The person being memorialized was a Christian, but she had many non-Christian friends. I was among them. She knew I wasn't a Christian, but never even brought up the subject of our difference of opinion on matters of religion. It wasn't important to her. She accepted me as much as anyone else. It didn't ever seem to occur to her to preach to me about my lack of Christian salvation. What mattered to her was the kind of person I was, and whether I showed respect to the people that she cared about.
The event organized by the dead woman's family in memory of her was in stark contrast to her open, tolerant character. There were a few short mentions of the woman's actual life, but most of the event was taken up with sermons, prayers and hymns declaring the superiority of Christians over all other people, and warning that non-Christians are doomed to suffer nasty punishments for eternity. The woman's friends and family were told that the dead woman had lived a long time because she had feared God, and that God will cut short the life of anyone who fails to worship him. The group was told that they should not ask questions about the dead woman's life, but should merely accept the mission of Jesus Christ. Anyone who decides not to be a Christian, we were told, is a fool.
As I sat and listened over and over to angry, stern warnings about religious impurity, the thought that came to me over and over again was that the dead woman never would have spoken to me in that way. I don't know what kinds of messages the dead woman had listened to in her church when she was alive. I never went to her church, after all, until her memorial.
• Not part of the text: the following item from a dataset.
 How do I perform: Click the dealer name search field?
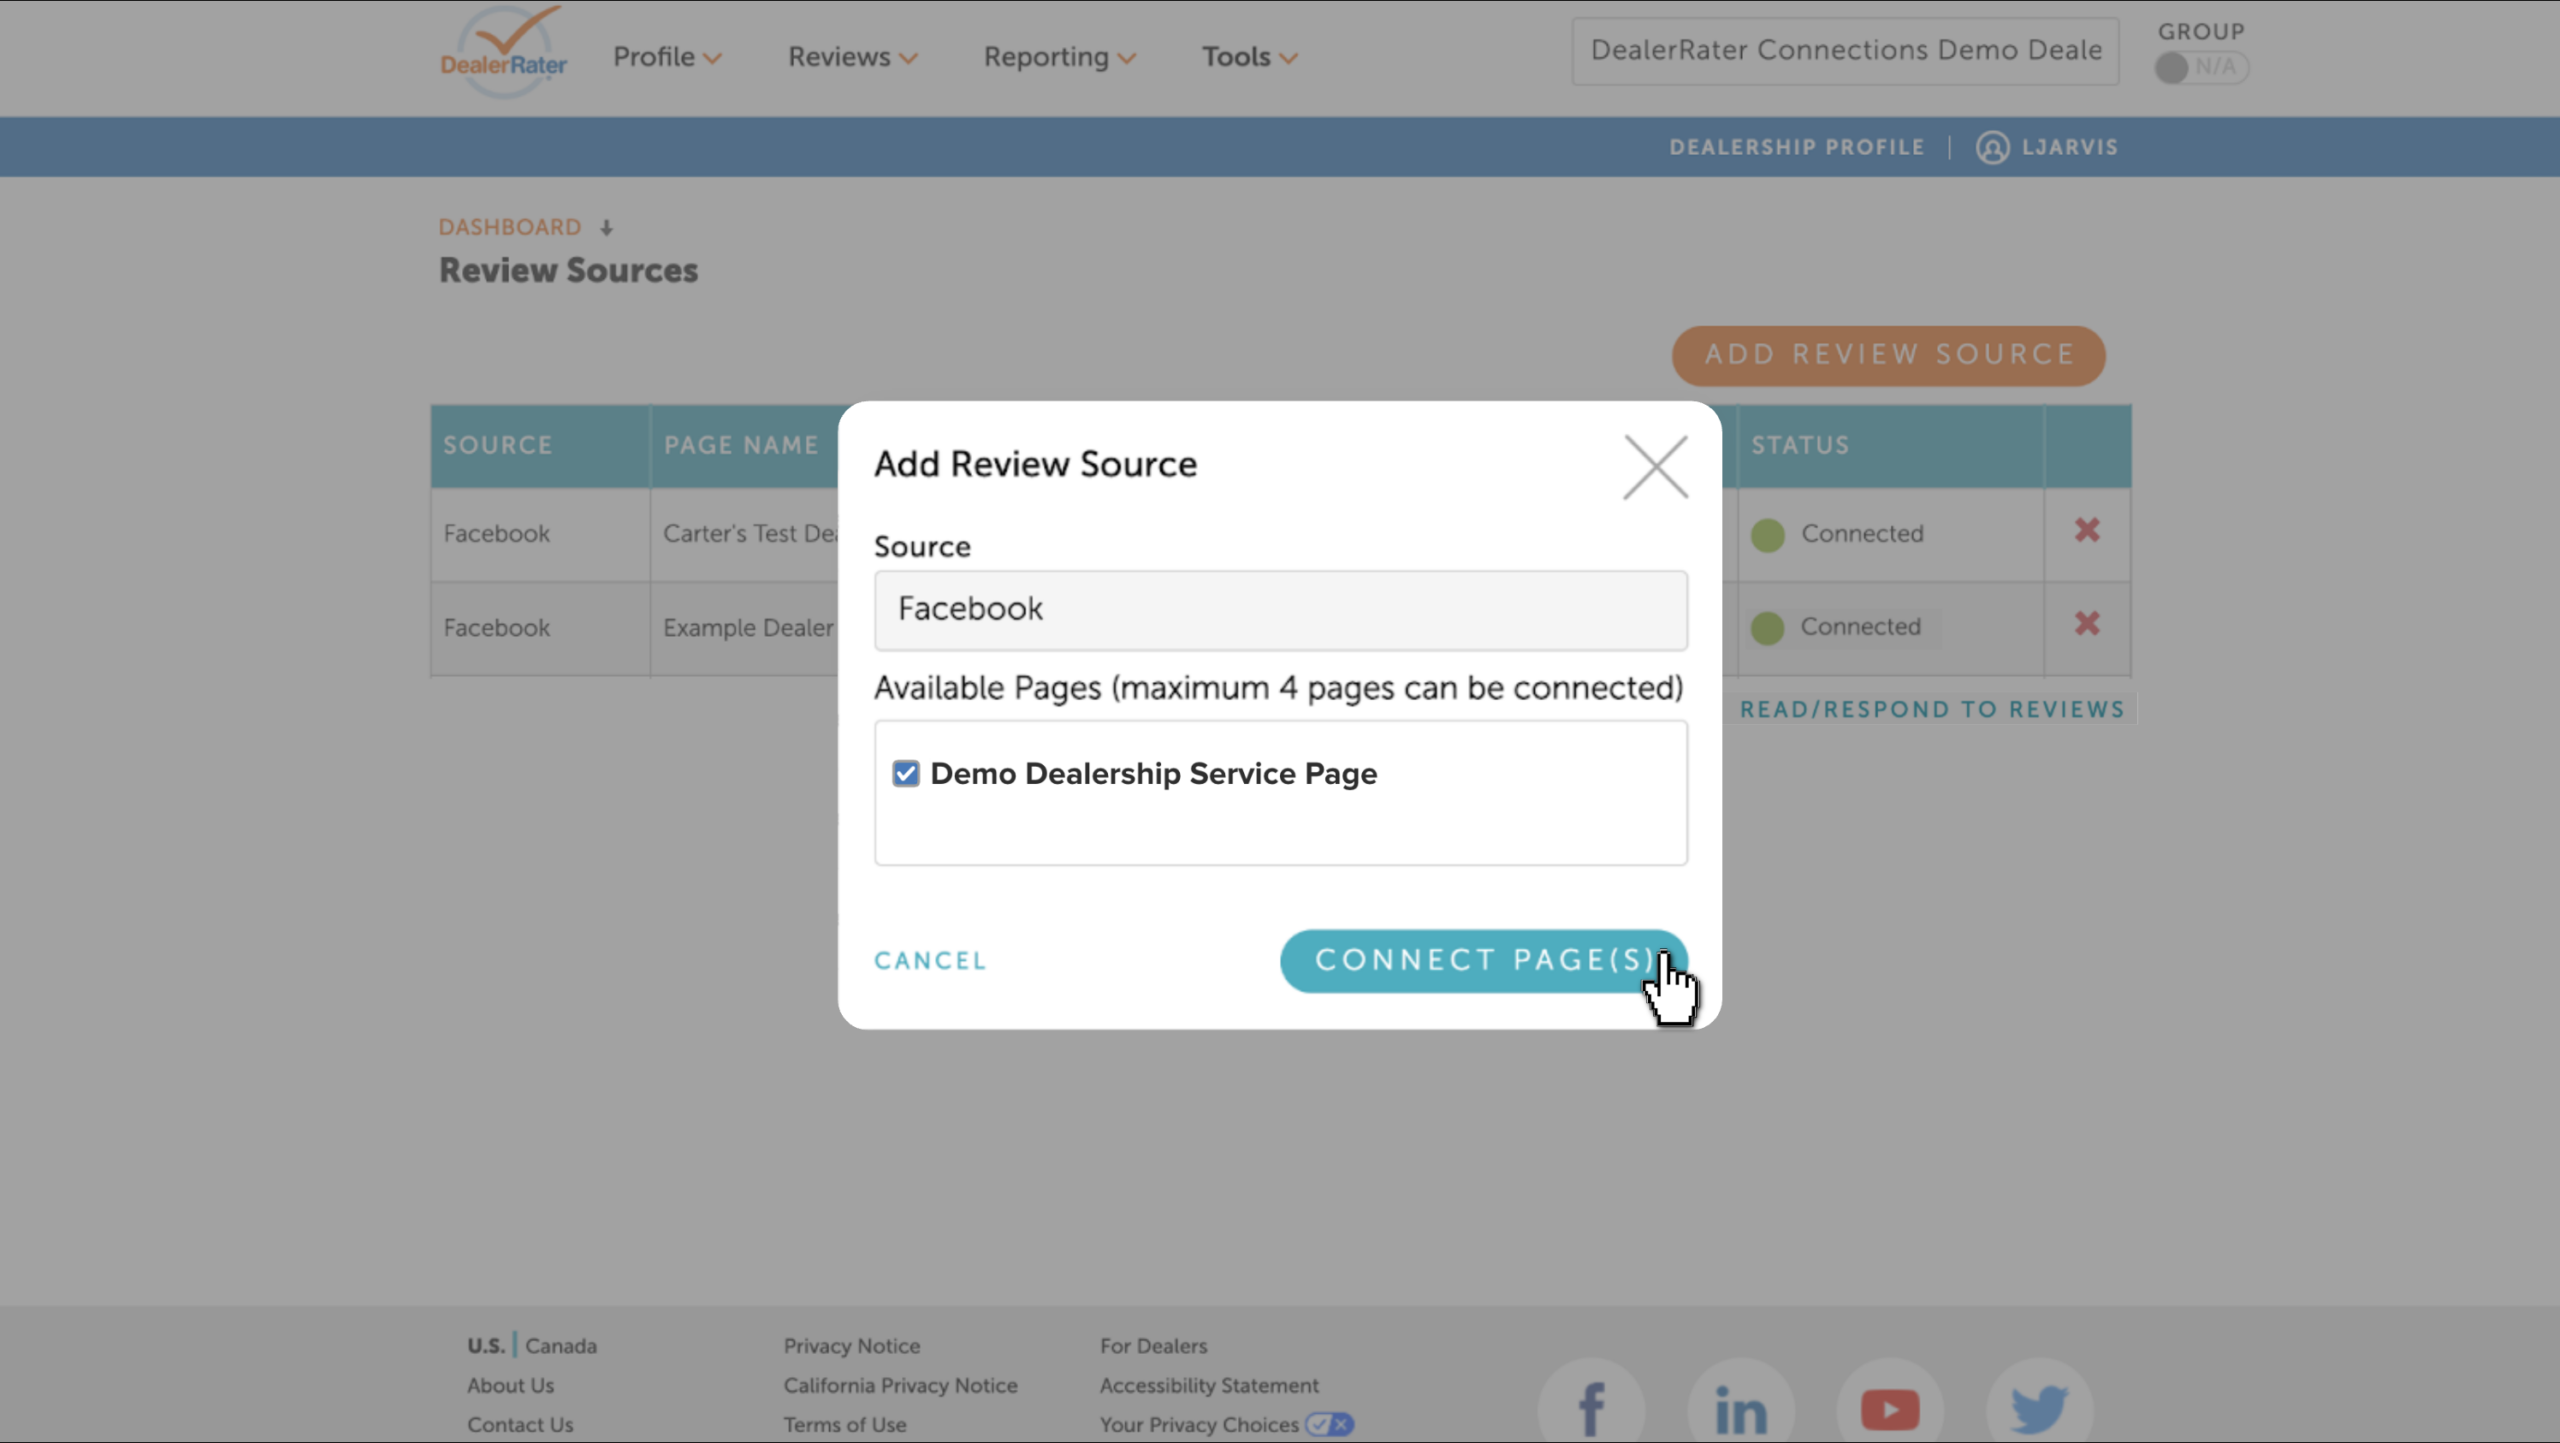[1845, 51]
I do know that when she wasn't in church, she didn't live according to the harsh judgments that her church proclaimed as the foundation of righteousness.
Why is it that, when it came time for her to be remembered, this woman's life was defined by the one hour she spent in church every week, instead of the 167 hours every week she spent outside of church? Why, with so many of the woman's non-Christian friends present at the memorial event, would the woman's next of kin decide to subject them to a religious sermon preaching conversion to Christianity?
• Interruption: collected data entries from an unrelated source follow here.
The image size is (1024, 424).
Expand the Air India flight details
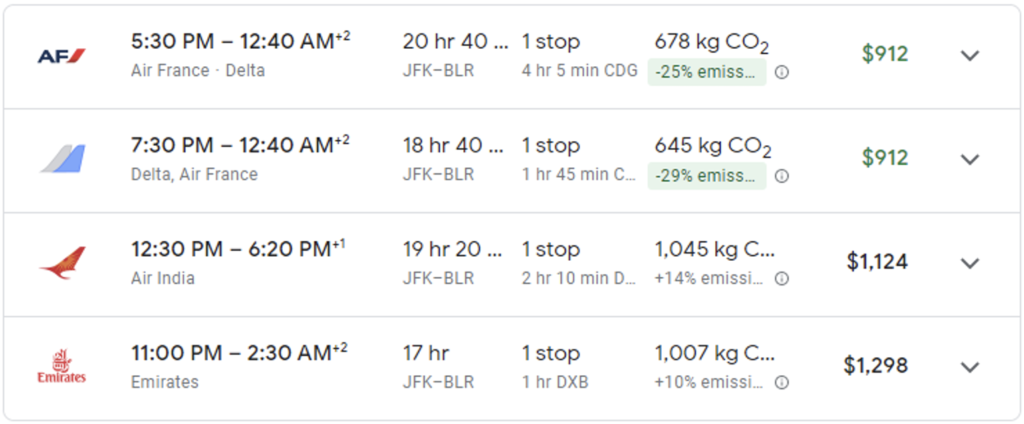pos(969,263)
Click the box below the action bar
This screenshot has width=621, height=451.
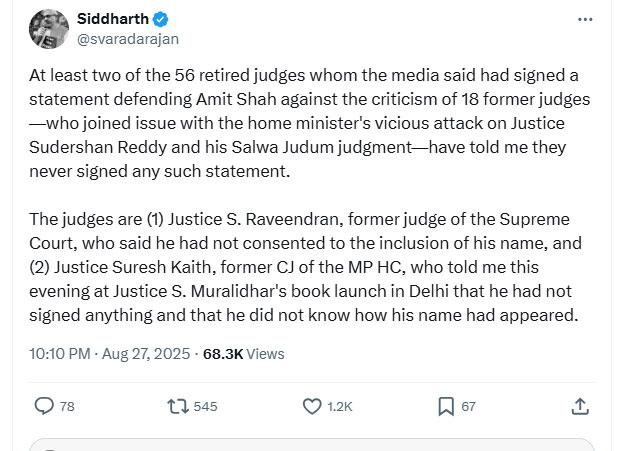pyautogui.click(x=310, y=444)
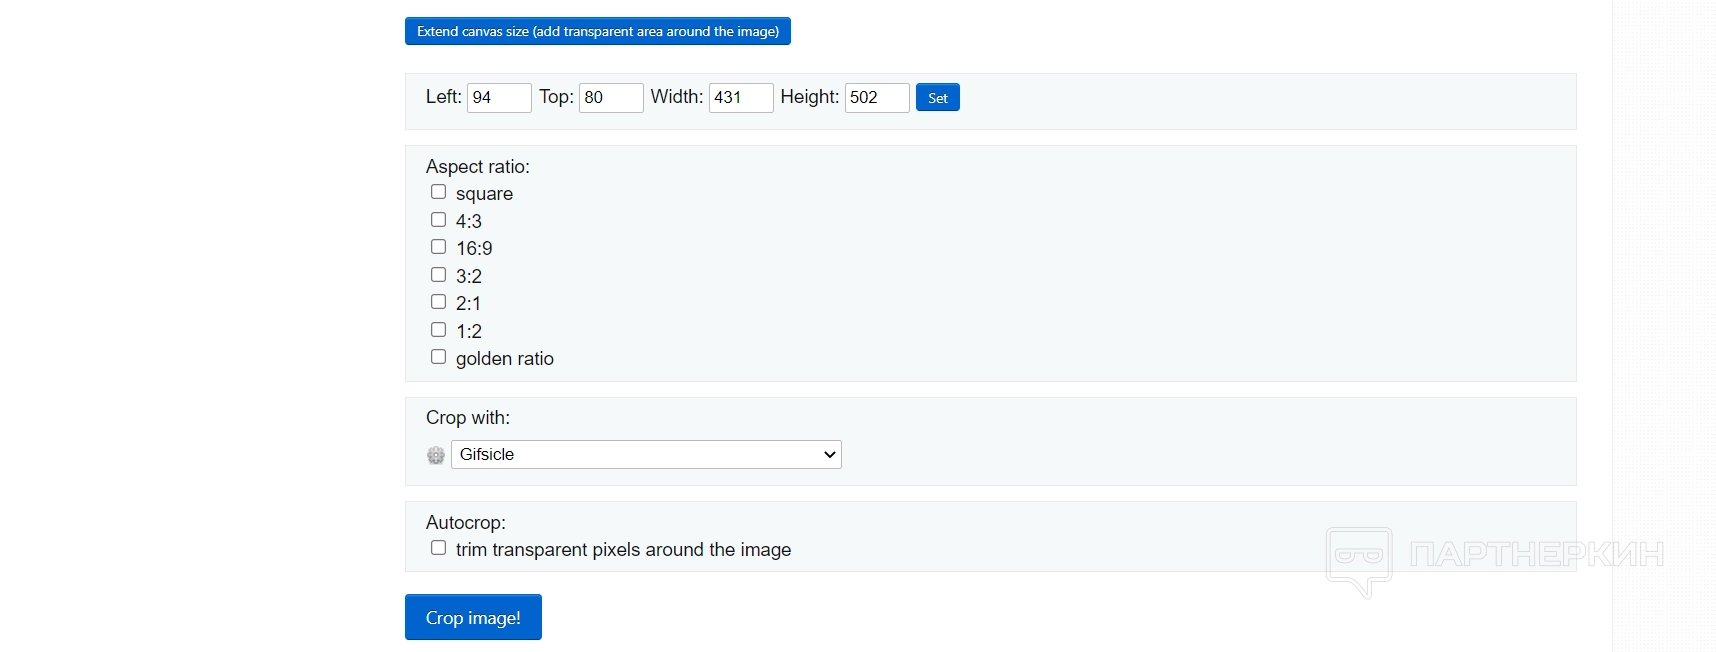Enable the 1:2 aspect ratio checkbox

438,330
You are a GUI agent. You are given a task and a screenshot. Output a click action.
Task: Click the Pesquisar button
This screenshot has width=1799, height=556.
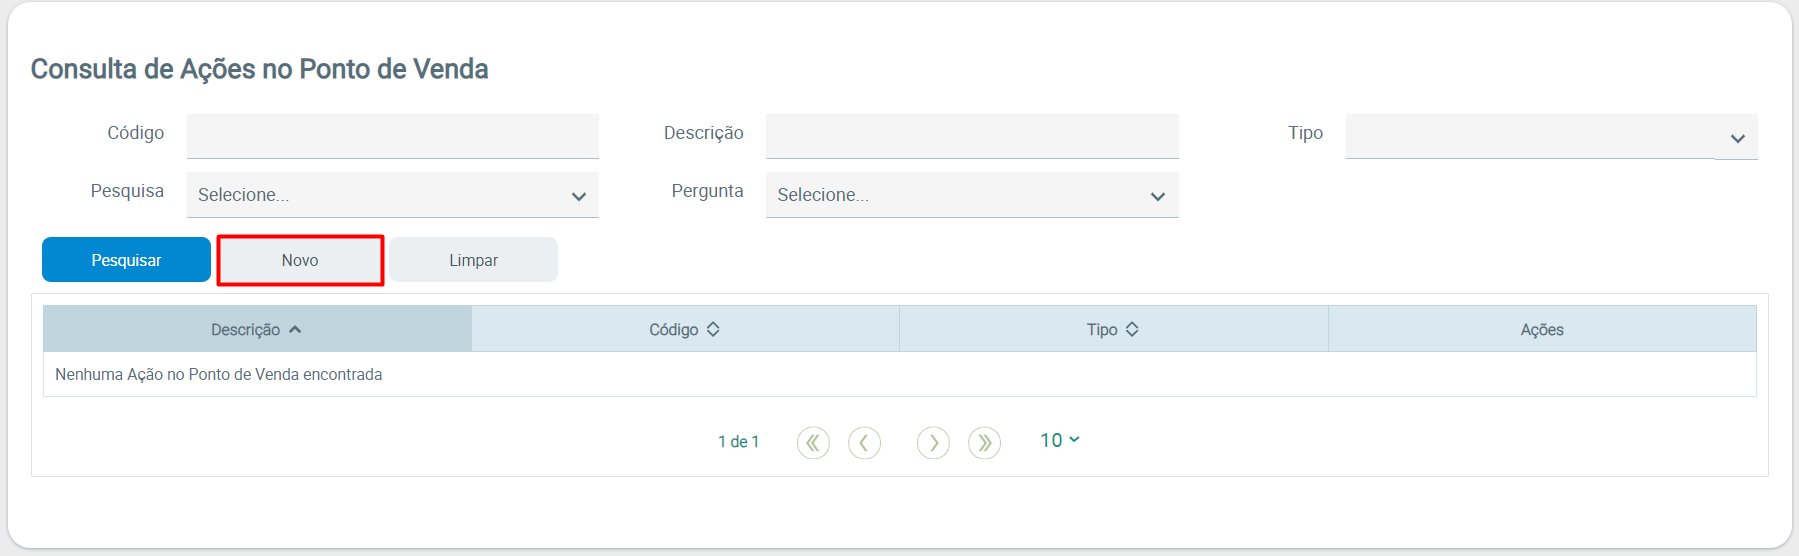pyautogui.click(x=126, y=260)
It struck me that the memorial was not really designed to remember the dead woman at all. Rather, it was a ceremony through which her church claimed her memory as its property, to be used like a holy relic, as a tool for the promotion of its beliefs and demands. Through the memorial, they transformed my dead friend from the tolerant individual living in a multicultural society that she was, into just another faceless Christian soldier, marching off into religious warfare against all infidels. Conveniently for the church, she was no longer able to speak for herself.
This rude and shameless claiming of the dead does not only offer a lesson for Christians and for other religious people. Non-religious people too, can learn from this negative example.
Events at which communities mark the passage of people through significant stages of life ought to, on the one hand, celebrate the unique character of the individuals going through the passage and, on the other hand, mark that individual's place in the community. Neither of these functions are adequately performed when an individual's character is obscured in order to promote the agenda of one group within the community.
Many people still cherish the idea they live within homogeneous communities in which everyone comes from a similar cultural background that informed a single shared set of beliefs and values. However, in all but the most extreme situations, this cultural homogeneity does not exist. Our communities are heterogeneous.
Non-religious people might be tempted to reject the relevance of community, choosing to emphasize the value of the individual. Individualism matters, as a manifestation of liberty. However, even free people have to live. In a world of six billion human beings, there aren't enough resources for everyone to be a lone wolf. We need communities, and the communities in which we live are even less likely to be completely non-religious than they are to be completely of one religion.
Given that cultural heterogeneity is likely to continue, it should be the goal of religious and non-religious people alike to find ways to establish community rituals that avoid the presumption of any single cultural background. It is fine to establish or join smaller organizations that reflect our particular values. However, when it is time to come together with the rest of our communities, to celebrate the life of one of our neighbors, we need to find ways to mark the occasions in ways that value the shared human significance of the transition, without promoting the interests of some community members above others.